Single knee to chest :
Start by lying on your stomach. Begin to raise your upper body slowly, while keeping your pelvis flat to the floor. Try to create an arch in your low back. Go up only as far as you can without discomfort. Work up to the top position also known in
Yoga as the Sphinx position. Then over several days, move on to the final position, with arms straight.
Piriformins stretch :
Lie down with your right knee up, and both arms stretching outward at 45 degree angles away from your body. Slowly let your right knee fall accross your body to the ground. Keep your shoulders as flat as possible. Hold for 30 seconds. Return to starting position. Raise your left knee and let it fall across your body to the right side.

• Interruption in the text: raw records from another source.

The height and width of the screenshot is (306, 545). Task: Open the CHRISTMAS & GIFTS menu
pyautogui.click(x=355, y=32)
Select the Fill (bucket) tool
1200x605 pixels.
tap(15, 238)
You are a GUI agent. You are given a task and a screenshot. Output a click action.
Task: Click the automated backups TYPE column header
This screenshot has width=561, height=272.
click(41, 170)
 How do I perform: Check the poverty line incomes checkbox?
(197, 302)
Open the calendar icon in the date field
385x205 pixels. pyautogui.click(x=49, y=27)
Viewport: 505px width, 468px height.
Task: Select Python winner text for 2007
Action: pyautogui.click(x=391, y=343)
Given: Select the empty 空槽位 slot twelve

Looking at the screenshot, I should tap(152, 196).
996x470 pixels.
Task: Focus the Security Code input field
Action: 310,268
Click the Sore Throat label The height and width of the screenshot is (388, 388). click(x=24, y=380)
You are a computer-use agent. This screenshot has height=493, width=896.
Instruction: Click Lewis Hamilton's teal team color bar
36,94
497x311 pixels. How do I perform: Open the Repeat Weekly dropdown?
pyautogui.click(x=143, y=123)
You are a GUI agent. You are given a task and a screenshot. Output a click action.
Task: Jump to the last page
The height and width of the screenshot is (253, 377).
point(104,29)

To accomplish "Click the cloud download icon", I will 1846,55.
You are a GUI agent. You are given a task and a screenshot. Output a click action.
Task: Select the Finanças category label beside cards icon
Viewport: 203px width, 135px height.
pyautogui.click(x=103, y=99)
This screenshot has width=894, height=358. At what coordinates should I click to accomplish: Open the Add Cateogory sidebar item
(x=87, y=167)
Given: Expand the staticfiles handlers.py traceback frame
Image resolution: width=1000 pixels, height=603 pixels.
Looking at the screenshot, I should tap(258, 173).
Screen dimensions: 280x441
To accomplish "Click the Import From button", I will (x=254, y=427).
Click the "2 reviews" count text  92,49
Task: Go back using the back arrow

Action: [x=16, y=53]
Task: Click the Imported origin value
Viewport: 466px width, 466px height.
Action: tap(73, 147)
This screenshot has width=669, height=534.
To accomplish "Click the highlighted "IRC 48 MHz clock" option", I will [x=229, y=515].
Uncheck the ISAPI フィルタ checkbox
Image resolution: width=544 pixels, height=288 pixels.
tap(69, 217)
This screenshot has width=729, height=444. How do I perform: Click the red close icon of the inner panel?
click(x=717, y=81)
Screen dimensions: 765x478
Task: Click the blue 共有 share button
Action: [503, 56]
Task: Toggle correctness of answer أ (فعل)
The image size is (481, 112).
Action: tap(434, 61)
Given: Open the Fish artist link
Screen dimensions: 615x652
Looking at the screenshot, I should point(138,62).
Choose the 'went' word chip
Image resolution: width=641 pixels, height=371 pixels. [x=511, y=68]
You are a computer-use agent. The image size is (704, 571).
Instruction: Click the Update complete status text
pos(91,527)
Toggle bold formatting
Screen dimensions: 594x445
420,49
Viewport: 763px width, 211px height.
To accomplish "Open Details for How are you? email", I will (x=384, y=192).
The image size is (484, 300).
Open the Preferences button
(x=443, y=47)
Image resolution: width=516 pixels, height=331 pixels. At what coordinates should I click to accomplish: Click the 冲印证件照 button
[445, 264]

Hold for 30 seconds. Return to starting position. Do the exercise ten times, alternating knees.
Piriformins standing :
This exercise can be done at work, or on the golf course, because it can relieve
back pain without requiring you to lay down on the floor for the standard piriformis stretch. To help you maintain your balance, you can lean against a wall or tree. Start by raising your knee in front of you. Slowly swing your knee across your body and hold for ten seconds. Repeat with other knee.
Body flexion :
Start on your knees with hands across abdomen. Slowly lean forward and let your body curl forward, keeping your head off the ground. Hold for 30 seconds. Repeat several times.
Body flexion & stretch :
Start on your knees. Slowly lean forward and let your hands stretch outward and forward. Be sure to keep your head off the ground. Hold for 30 seconds. Repeat several times.
Bend over :
Start by standing straight up. Cross your arms across your
chest. Slowly bend over, allowing the weight of your upper body to stretch your back. Relax as you stretch both your back and the back of your legs. Hold for ten seconds. Return to stand up position. Repeat exercise 20 times.
Stretch to foot :
Start in a sitting position with legs extended and feet together. With your hands flat against the ground, slowly extend foward as far as you comfortably can. Hold for 30 seconds and relax. Repeat stretch ten times.